使用ElementTree解析XML文件

Question

我在解析XML文件时遇到两个问题。 我只想返回一组属性，即只返回第一个进程下的属性值，而我想返回第二个进程下的第二个Source。 当我使用我的代码时，它在第一个Sources下返回Source，在第二个Sources下返回第一个Source，但是我无法返回第二个Source。

XML文件如下所示：

<!-- The description of the process -->
<Description>"This is a description"</Description>

<!-- info on process to be run -->
<Process expectFailure="false">
    <Code>Import</Code>
    <Sources>
        <Source>"Test Data"</Source>
    </Sources>
    <Destination>Buffered</Destination>
    <Properties>
        <Property code="format" value="CC"/>
        <Property code="Input" value="10N"/>
        <Property code="Method" value="BASIC"/>
        <Ppoperty code="Resolution" value="5"/>
        <Property code="Convention" value="LEFT"/>
        <Property code="Bounding" value="BUFFERED"/>
    </Properties>
</Process>

<!-- info on second process to be run (compare) -->
<Process>
    <Code>SurfaceCompare</Code>
    <Sources>
        <Source>expectedOutput</Source>
        <Source>Buffered</Source>
    </Sources>
    <Properties>
        <Property code="compare_designated" value="true"/>
        <Property code="compare_metadata" value="true"/>
        <Property code="metadata_type" value="OTHER"/>
    </Properties>
</Process>

和代码看起来像

from xml.etree import ElementTree

tree = ElementTree.parse("XML_example.xml")

description = tree.findtext("Description")
print(description)

for process in tree.findall('Process'):
    for source in process.findall('Sources'):
        source_text = source.findtext('Source')
        print(source_text)

#returns everything
for property in process.iter('Property'):
    print(property.attrib.get('code'))
    print(property.attrib.get('value'))

for process in tree.findall('Process'):
    for source in process.findall('Sources'):
        source = source.findtext('Source')
        print(source)

我尝试了很多使用findall，find，iter，get，getiter方法的方法。 我确定我想念一些东西，但是那已经是漫长的一天，对于我的一生，我看不到我想念的东西。

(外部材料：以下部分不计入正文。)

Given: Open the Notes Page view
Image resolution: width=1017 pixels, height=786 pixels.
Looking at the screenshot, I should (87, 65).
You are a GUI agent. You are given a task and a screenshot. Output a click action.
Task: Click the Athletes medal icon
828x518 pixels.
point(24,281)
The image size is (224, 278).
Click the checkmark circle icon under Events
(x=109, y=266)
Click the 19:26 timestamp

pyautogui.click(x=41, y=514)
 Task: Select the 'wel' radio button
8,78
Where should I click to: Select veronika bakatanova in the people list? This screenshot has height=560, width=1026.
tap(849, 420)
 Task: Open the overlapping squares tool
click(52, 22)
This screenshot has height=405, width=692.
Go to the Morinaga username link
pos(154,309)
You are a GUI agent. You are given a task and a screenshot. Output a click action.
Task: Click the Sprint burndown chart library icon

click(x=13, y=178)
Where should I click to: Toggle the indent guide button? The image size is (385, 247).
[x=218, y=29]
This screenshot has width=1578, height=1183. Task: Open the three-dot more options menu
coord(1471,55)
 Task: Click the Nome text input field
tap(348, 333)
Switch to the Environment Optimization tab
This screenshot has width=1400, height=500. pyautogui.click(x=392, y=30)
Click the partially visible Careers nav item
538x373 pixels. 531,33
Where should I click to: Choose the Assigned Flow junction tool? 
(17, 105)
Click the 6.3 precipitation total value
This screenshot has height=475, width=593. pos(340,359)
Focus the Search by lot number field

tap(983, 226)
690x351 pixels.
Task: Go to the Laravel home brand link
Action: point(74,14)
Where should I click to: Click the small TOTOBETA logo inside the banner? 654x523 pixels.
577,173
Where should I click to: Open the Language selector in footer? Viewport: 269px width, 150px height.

也可以更改XML的设置方式，但是我知道必须有一种解决此问题的方法，并且它正在困扰我。

样本适当的输出来源：

"Test Data"
expectedOutput
buffered

对属性的适当输出1进行采样：

format
CC
Input
10N
Method
BASIC
Convention
LEFT
Bounding
BUFFERED

示例正确的输出2：

compare_designated 
true
compare_metadata 
true
metadata_type 
OTHER

Answer 1

达到你想要什么，最简单的方法是使用find或findall与路径 ，ITER用标签的名字，但在你的情况下，使用路径将是更适合运作良好。

这是一种实现方式，顺便说一句，您的示例缺少根元素，因此我在代码中添加了该元素：

import xml.etree.ElementTree as ET
from StringIO import StringIO

s = '''<!-- The description of the process -->
<Description>"This is a description"</Description>

<!-- info on process to be run -->
<Process expectFailure="false">
    <Code>Import</Code>
    <Sources>
        <Source>"Test Data"</Source>
    </Sources>
    <Destination>Buffered</Destination>
    <Properties>
        <Property code="format" value="CC"/>
        <Property code="Input" value="10N"/>
        <Property code="Method" value="BASIC"/>
        <Ppoperty code="Resolution" value="5"/>
        <Property code="Convention" value="LEFT"/>
        <Property code="Bounding" value="BUFFERED"/>
    </Properties>
</Process>

<!-- info on second process to be run (compare) -->
<Process>
    <Code>SurfaceCompare</Code>
    <Sources>
        <Source>expectedOutput</Source>
        <Source>Buffered</Source>
    </Sources>
    <Properties>
        <Property code="compare_designated" value="true"/>
        <Property code="compare_metadata" value="true"/>
        <Property code="metadata_type" value="OTHER"/>
    </Properties>
</Process>'''

# once you've parsed the file, you need to **getroot()**
tree = ET.parse(StringIO('<root>' + s + '</root>')).getroot()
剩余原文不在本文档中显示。